Not only is the Woodrow Wilson school sponsoring this lecture, but the University has taken out quarter page ads in the local townie papers promoting the lecture over a picture of a sad young woman (the ad from Wednesday's Town Topics is at right).
Without getting into an argument about abortion -- I believe it should be lawful under many circumstances, although not for the reasons usually offered by its advocates -- Princeton is a better university for sponsoring this lecture and even promoting it. I suspect that much of the credit for the broadly based sponsorship (beyond the conservative James Madison Program) goes to Anne-Marie Slaughter, the Dean of the Woodrow Wilson School. Dean Slaughter is no conservative -- she blogs at TPM Cafe -- but she has on numerous occasions been willing to buck the orthodox left by inviting and graciously introducing speakers to the right of, well, the orthodox left. By my reckoning, there are far too few avowedly left-of-center academic officials who do as much as Dean Slaughter to recruit and promote speakers who are substantially more conservative than they are. Good job.
6 Comments:
By Escort81, at Fri Mar 30, 11:15:00 PM:
As many readers of the Princeton Alumni Weekly have noted, Anne-Marie has come under some fire for inviting members of the Bush administration (inclufing Sec. Rice) to speak on campus. Thankfully, Princeton is not Columbia. Speakers of all stripes can still come on campus and, for the most part, be able to deliver their talk. As Dean of the WWS, she deserves credit for bringing in a broad range of opinions. That's what civilized intellectual discourse is predicated upon.

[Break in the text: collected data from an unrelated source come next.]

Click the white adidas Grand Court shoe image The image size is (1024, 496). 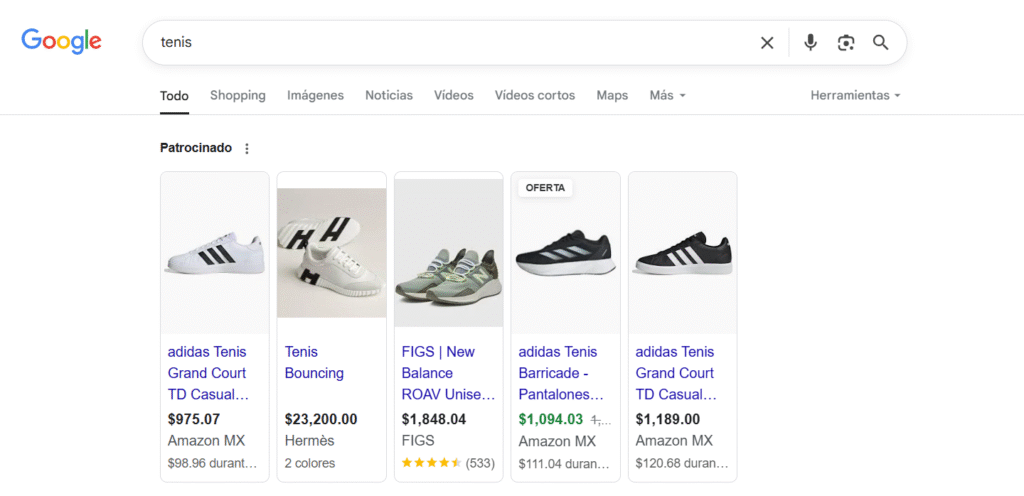pos(215,253)
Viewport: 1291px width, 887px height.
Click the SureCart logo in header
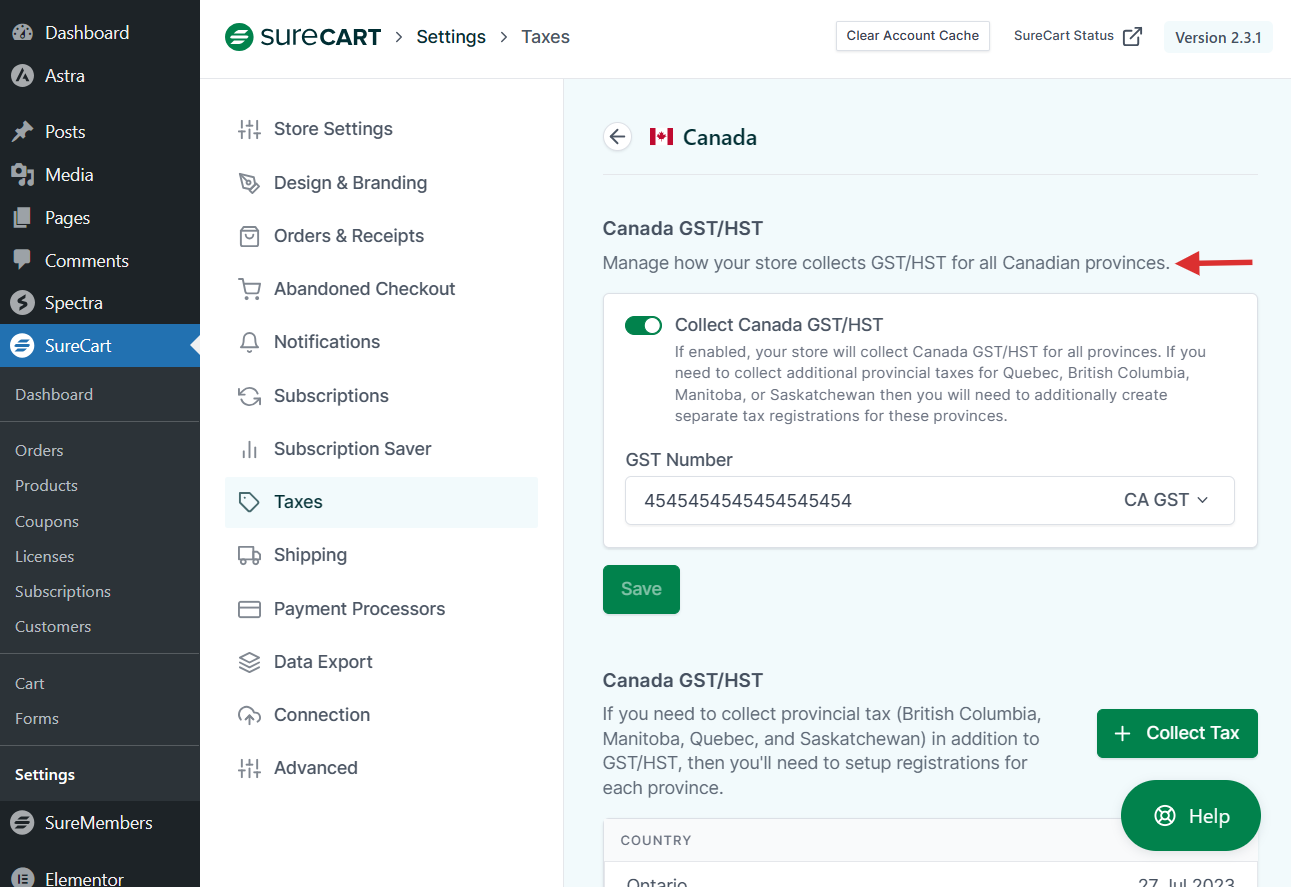304,38
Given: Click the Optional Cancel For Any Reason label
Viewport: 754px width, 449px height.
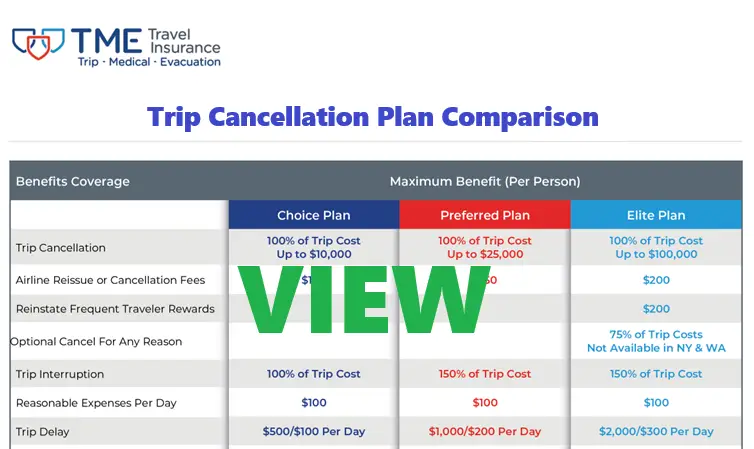Looking at the screenshot, I should click(96, 342).
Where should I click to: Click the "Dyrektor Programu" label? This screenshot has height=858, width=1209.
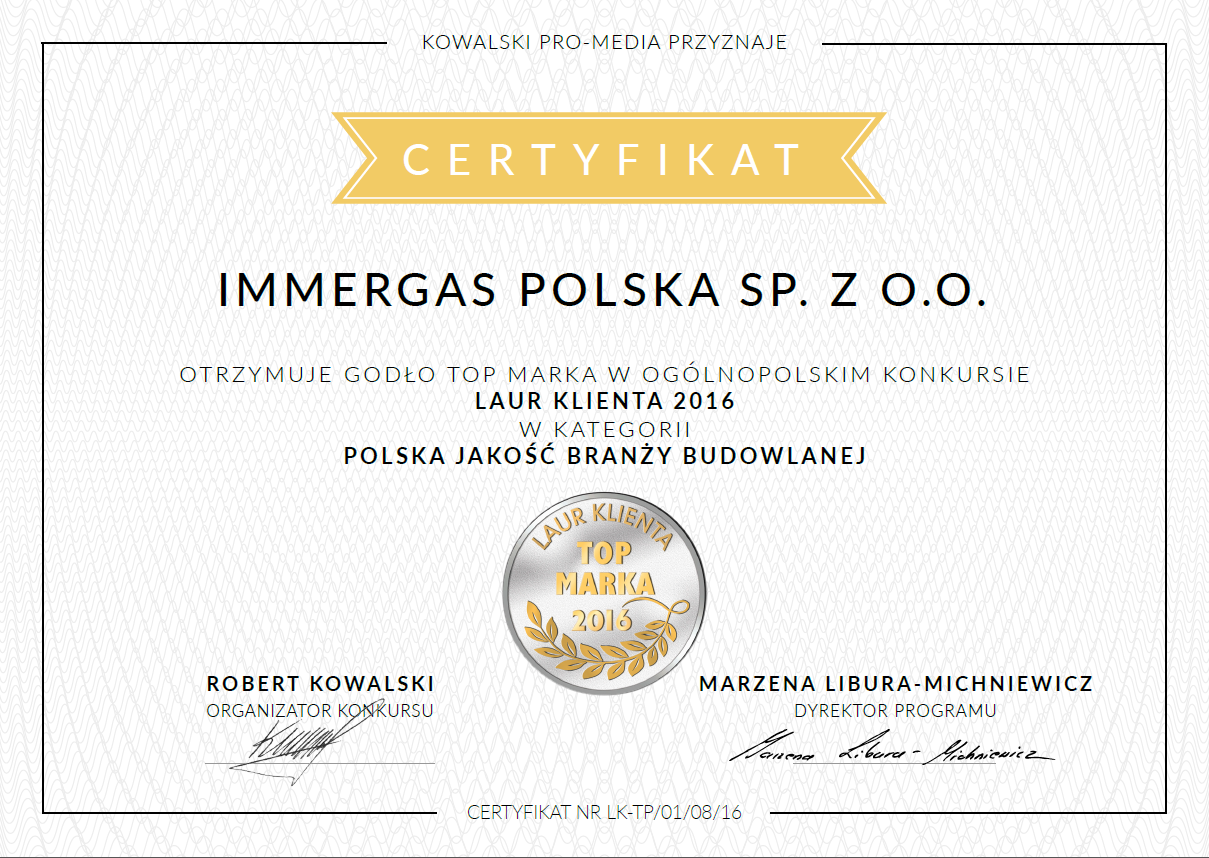(896, 711)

, atThis will make the bunch at NOW unhappy as well at the zero populationist freaks from the various eco-freak groups especialy that idiot PAUL EHRLICH
By Assistant Village Idiot, at Sat Mar 31, 10:26:00 AM:
It's good to know that some still act on the values they profess. Excellent. May her fields increase.

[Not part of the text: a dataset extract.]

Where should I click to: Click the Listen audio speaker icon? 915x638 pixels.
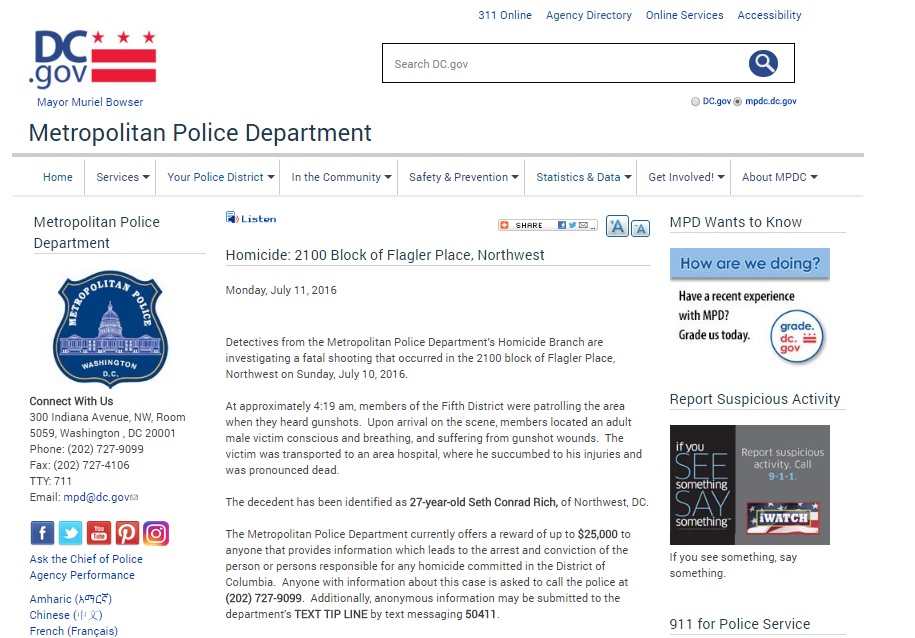232,218
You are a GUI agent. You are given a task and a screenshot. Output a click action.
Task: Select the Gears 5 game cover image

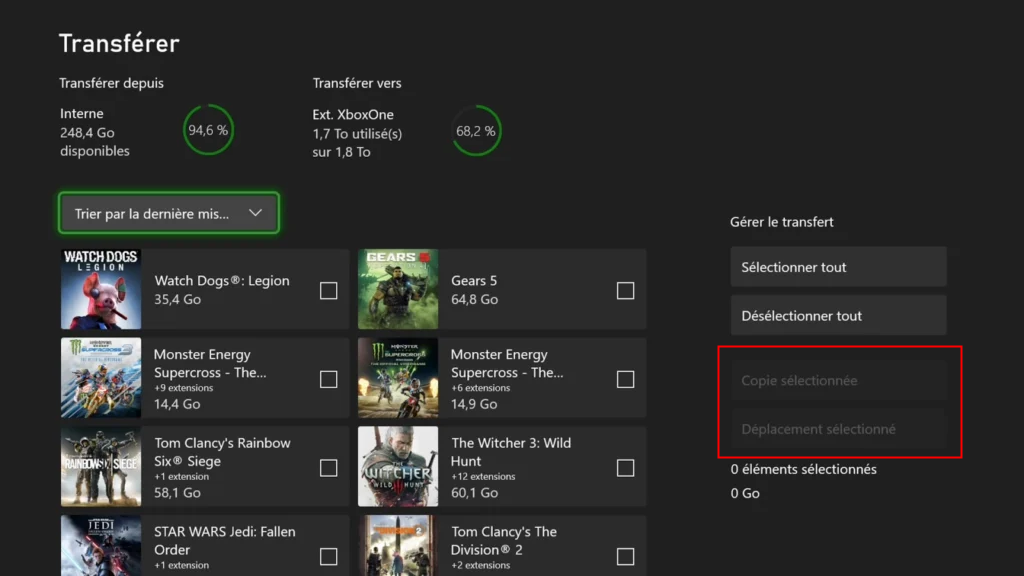pos(398,290)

By Christina Dunigan, at Sat Mar 31, 11:05:00 PM:
Even women who don't have abortions are hurt by the prevailing attitude that abortion is some sort of palliative thing.
The whole "poor women need abortions" mentality took all the joy out of my pregnancy with my son. The pressures heaped on women who don't want abortions are often enormous. Womena are put through needless trauma by abortion fanatics, all in the name of "choice". Women have had their doctors totally refuse to provide care because they refused to abort!
We need to get rid of the idea that legal abortion only effects women who choose abortion. It hurts all women who love their unborn children.
By Lanky_Bastard, at Sat Mar 31, 11:45:00 PM:
Wow, a conservative speaker at Princeton? That's like surprising what with Princeton being to the left of most (if not all) affluent New Jersey suburbs.